As you can imagine, the water horse, who we shall call Keith, hardly ever had a visitor or saw another living creature. Even his pond lay barren except for himself, having taken up the hobby of fishing many years ago. Though he regretted killing all of his Pond Lake Loch companions, he greatly enjoyed his fish skin decor and accessories. There were very few things that he enjoyed about his life, one of which was his pet catfish named Gif.

One day, I am not quite sure what time of day or what day it was but, it was indeed a day, a woman arrived at the edge of Pond Lake Loch. Drawn in by the sparkling cool look of the unusually hot water, she kneeled beside the pond and drank. After taking her liberties with the pond, she settled down on the bank to have a small nap, the warm water churning in her gut. As she slept, the not-so-creepy Pete rose from the depths of his pond and approached the shore. He hadn't seen a human in decades so, he decided that he would take a closer look.
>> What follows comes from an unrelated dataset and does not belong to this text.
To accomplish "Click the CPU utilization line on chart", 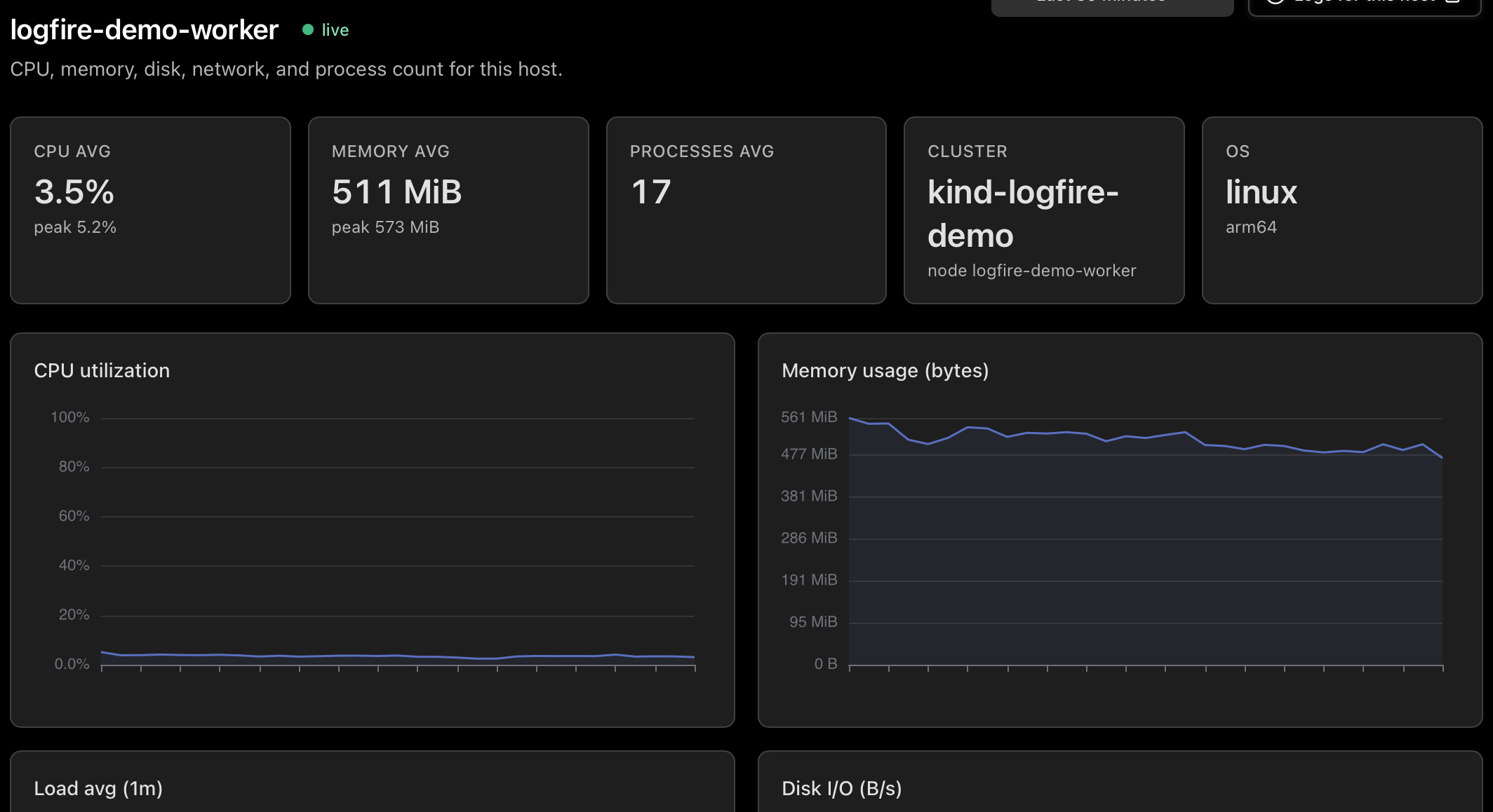I will pos(398,656).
Upon further inspection, he decided, this one was no good to him. Her nose was bent slightly to the right, he chest was flat, and her beard was far too long for his comfort. Her hair was short and only covered the sides and back of her head while the top was shiny and far more reflective than his water. She simply would not do for a lover or even a snack, for the amount of hair protruding out of her shit collar was sickening at best. Keith reached out and carefully plucked a hair dangling from the woman's right nostril, causing her to stir suddenly and release a rather deep and booming yelp.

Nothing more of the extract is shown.